Each user ID on a UNIX® system should have a password. (It is possible to set up user IDs without a password - however, now that so many computers are connected to the Internet and security is a risk, this is very rarely done!)

When your system administrator first gives you your user ID, you will also be given a password.

The first time you log on, you should change this password, so that only you know it. The system may even force you to change it the first time you log on. For details of how to change your password, see Changing your password.

There are three main things to consider when choosing a password:

1 - It must be secure. No one else must be able to guess it.

Firstly, never use obvious passwords, such as a partner's name, name of a pet, car registration number, holiday location, name of a film star, etc. If someone is trying to gain access to your user ID, these are the first things they will try!
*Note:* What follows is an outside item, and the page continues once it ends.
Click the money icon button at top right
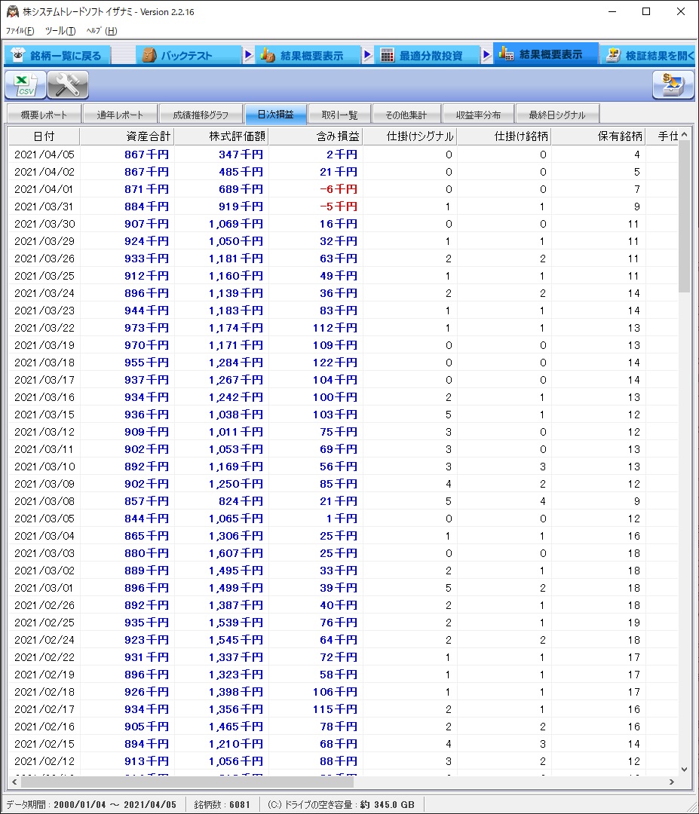The image size is (699, 814). point(673,85)
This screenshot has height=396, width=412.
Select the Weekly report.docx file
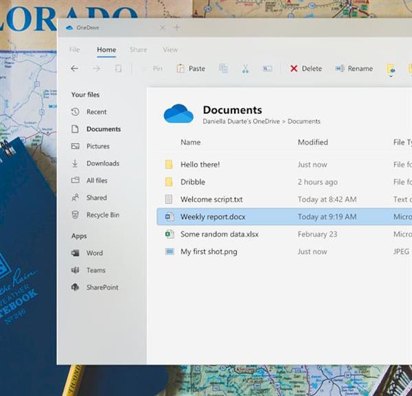[212, 217]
It is amazing the number of major computer 'hacks' that have succeeded, simply because a user has had their password set to their partner's name - a hacker will get in on the first attempt!
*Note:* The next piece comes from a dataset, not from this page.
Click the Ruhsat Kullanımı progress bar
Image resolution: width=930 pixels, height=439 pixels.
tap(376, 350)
If someone is trying hard to get into your user ID, they may use a technique known as 'cracking' your password. This involves using a computer program to try every single dictionary word, to see if it is your password. To avoid this, don't use any word as a password - instead use the initial letters of a sentence or some other string of characters that will not appear in a dictionary. See examples below.
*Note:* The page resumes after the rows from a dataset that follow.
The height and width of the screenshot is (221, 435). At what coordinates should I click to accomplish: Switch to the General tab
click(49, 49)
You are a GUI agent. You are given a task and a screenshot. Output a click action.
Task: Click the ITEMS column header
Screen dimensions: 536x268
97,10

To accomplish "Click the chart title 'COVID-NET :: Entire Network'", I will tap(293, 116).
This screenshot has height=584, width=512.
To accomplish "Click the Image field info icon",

2 - You must be able to remember it.

There is no point in having the most secure and hard-to-guess password, if you can't remember it: You'll end up writing it on a sticky note and sticking it on your screen! I have seen this countless times on visits to sites. Choose a password that you can remember.

3 - Change it often.

If someone breaks into your house, at least you normally know about it, even if not until after the event. But if someone has guessed your password and is using it, you may never know. If you are lucky, they may decide not make any changes - they may simply read your files, access other parts of the computer that you have access to, and leave quietly. They may do this over and over again, over a period of months. The best way to avoid this is to change your password regularly. How often depends on the level of security you need. As a bare minimum, never have the same password for more than a month, although changing it once a week is better. Some secure systems, such as banks, have passwords that change as often as once every hour. Try to stick to a system - for example, change it every Monday morning as your first job, or last thing before the weekend.

Notes and Examples.

Enforced Systems

Some systems enforce some of the rules above. For example, they may not allow dictionary words to be entered. They may force numbers or punctuation marks to be used, to make the password harder to guess. They may also force you to change the password on a regular basis. These rules may seem annoying, but they are for the good reasons laid out above. Your system administrators are obviously security conscious, and are providing the best level of security they can.

Things not to use

A hacker will always try a list of obvious words first, and they often succeed. Certainly avoid all of the following, and all variations:

If possible, avoid any word that will appear in a dictionary.

Things to use

The most secure passwords are a mix of letters, numbers and punctuation marks. Try to use at least 8 characters. To help you remember these 'hard passwords', design them to be the initial letters of a sentence. Replace some letters with numbers, e.g. 'O' = '0', 'S' = '5', 'I' = '1', etc. Look at the following examples:

I remember my password by: Password is:
Two Plus Three Equals Five 2+ThreeEF (could also use: TplusT=5, sumTP3=F, etc).
Bryan Adams - Summer of 69 BA-S.o.'69
To Paris for a holiday 2Paris4Hols (or TPari54ho1s)
Hot Air Balloon H0t!A1r!Ba1100n

Of course, we don't need to say it: Don't use any of the examples above!

When you change your password, don't always use the same scheme. For example, if your old password was based on the 'Summer of 69' example, then don't use another Bryan Adams song (or even any song!) as the basis for your next password. Think of something different.

First Line of Defence

Although it seems simple, by choosing a good password, you have just broken the hackers' easiest route into the system. More successful hacks take place by guessing passwords, than by all other methods put together. Take a bit of pride in choosing your passwords - you are the first line of defence. Never let anyone guess one of your passwords, or find one written on your monitor!